GEZEIGTER ABSCHNITT –
----------
Folgerichtig präsentieren sich die Fotos immer im Doppelpack, mit einer Aufnahme von außen und einer Aufnahme von innen. Die dazugehörigen Texte erzählen jeweils eine kurze Geschichte, die aus zwei Teilen besteht. Einer spielt in der Vergangenheit, einer in der Gegenwart. Es liegt am Betrachter, diese Geschichte beliebig fortzuspinnen.


Zum Beispiel mit Bildern und Texten wie diesen:


Für die Gebäude auf der Südseite der Vaimu-Gasse ist die Existenz für das frühe 15. Jahrhundert belegt, als in einem Grundbuch von „Häusern zwischen der Langen und der Kleinen Straße“ (letztere wohl die Vaimu-Gasse) die Rede ist. Noch ist nicht der ganze Komplex renoviert und bauhistorisch erforscht worden, so dass in den kleineren Häusern rund um den Innenhof noch interessante Entdeckungen zu machen sind. Vielleicht begründet diese Tatsache den romantischen Charakter des Hinterhofs, der durch den wilden Wein, der die Mauern berankt, noch verstärkt wird.
----------
BEREITGESTELLTES MATERIAL –
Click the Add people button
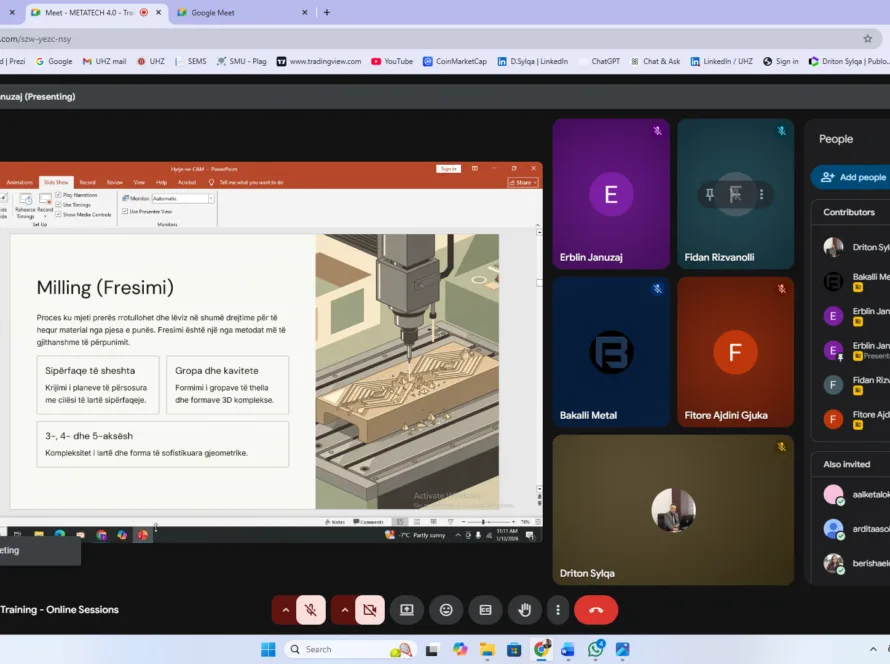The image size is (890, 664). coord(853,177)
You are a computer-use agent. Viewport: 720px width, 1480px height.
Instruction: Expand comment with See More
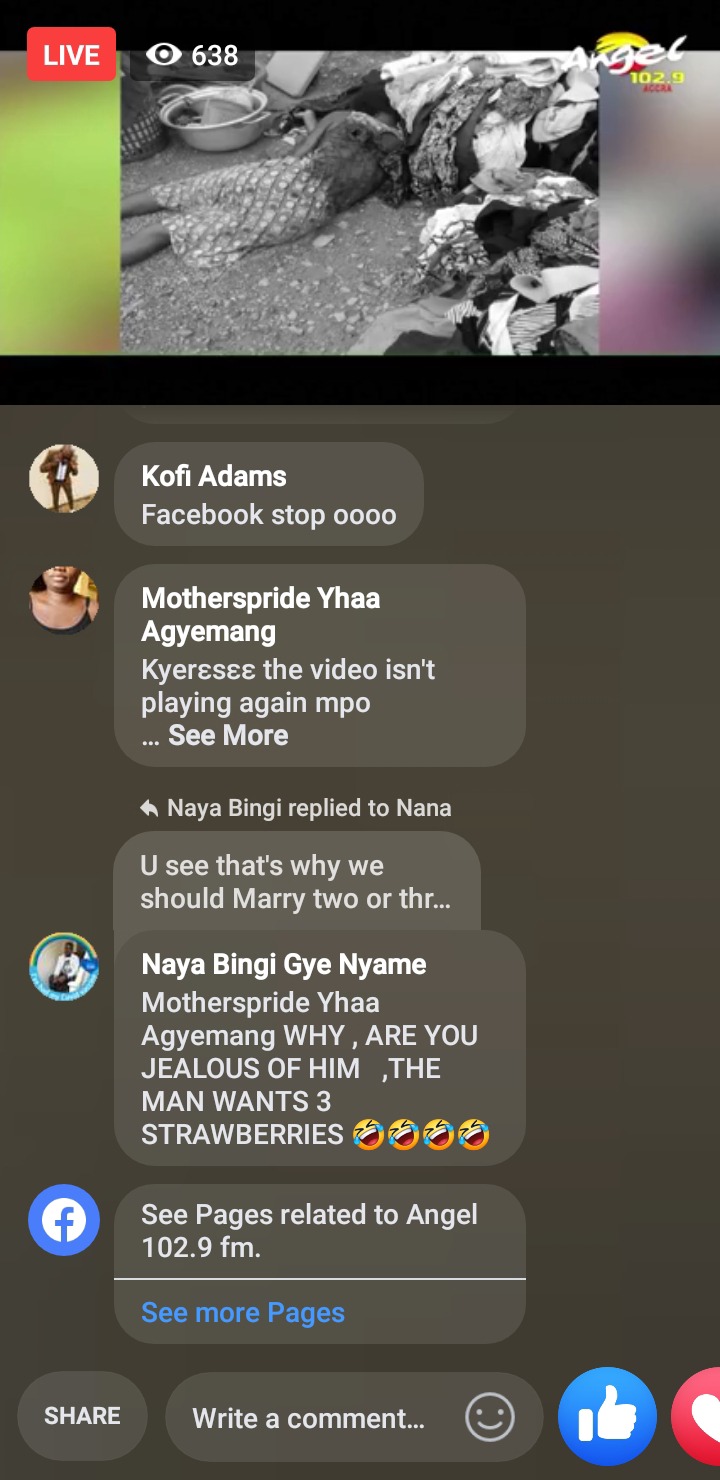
----------
DEINE AUFGABE 1 – Schreib aus dem gezeigten Abschnitt wortgetreu ab: beginnend mit "Für die Gebäude" und weiter bis einschließlich "noch verstärkt wird.".
DEINE AUFGABE 2 –
Prüfe anhand des gezeigten Abschnitts, ob diese Aussagen stimmen, und antworte jeweils mit Ja oder Nein samt den entscheidenden Worten als wörtlichem Zitat:
(a) Die Fotos zeigen jeweils eine Aufnahme von außen und eine von innen.
(b) Der ganze Gebäudekomplex an der Vaimu-Gasse ist schon renoviert.
(c) An den Mauern des Hinterhofs rankt wilder Wein.

ENDERGEBNIS 1 –
Für die Gebäude auf der Südseite der Vaimu-Gasse ist die Existenz für das frühe 15. Jahrhundert belegt, als in einem Grundbuch von „Häusern zwischen der Langen und der Kleinen Straße“ (letztere wohl die Vaimu-Gasse) die Rede ist. Noch ist nicht der ganze Komplex renoviert und bauhistorisch erforscht worden, so dass in den kleineren Häusern rund um den Innenhof noch interessante Entdeckungen zu machen sind. Vielleicht begründet diese Tatsache den romantischen Charakter des Hinterhofs, der durch den wilden Wein, der die Mauern berankt, noch verstärkt wird.

ENDERGEBNIS 2 –
(a) Ja: „mit einer Aufnahme von außen und einer Aufnahme von innen“
(b) Nein: „Noch ist nicht der ganze Komplex renoviert und bauhistorisch erforscht worden“
(c) Ja: „der durch den wilden Wein, der die Mauern berankt, noch verstärkt wird“